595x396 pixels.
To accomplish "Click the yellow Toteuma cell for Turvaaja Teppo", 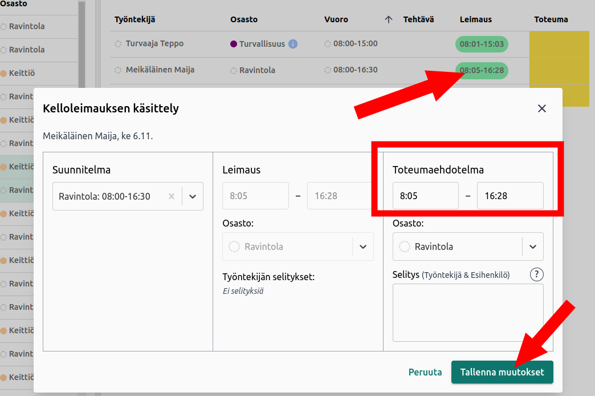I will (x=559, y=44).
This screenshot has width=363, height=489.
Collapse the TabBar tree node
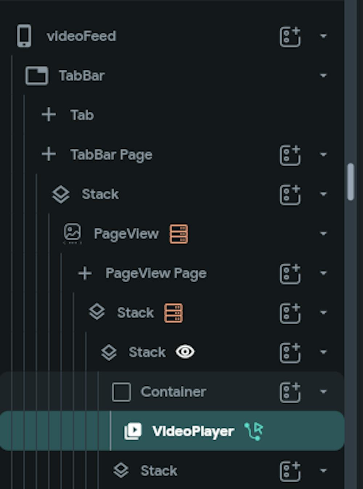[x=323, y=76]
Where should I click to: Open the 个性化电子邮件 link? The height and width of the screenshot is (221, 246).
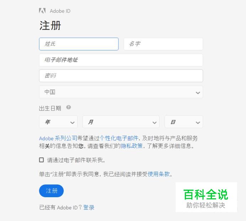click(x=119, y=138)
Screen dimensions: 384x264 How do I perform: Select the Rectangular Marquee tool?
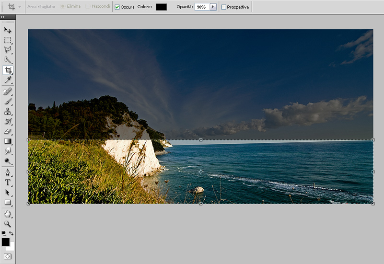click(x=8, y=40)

* * * *

WHAT THE TASK ASKS: Everything from the line with "Screen dimensions: 384x264" through the last line of the listing should be retyped exactly, with both end lines kept and the pictures left out.

EXERCISE ANSWER:
Screen dimensions: 384x264 How do I perform: Select the Rectangular Marquee tool?
click(x=8, y=40)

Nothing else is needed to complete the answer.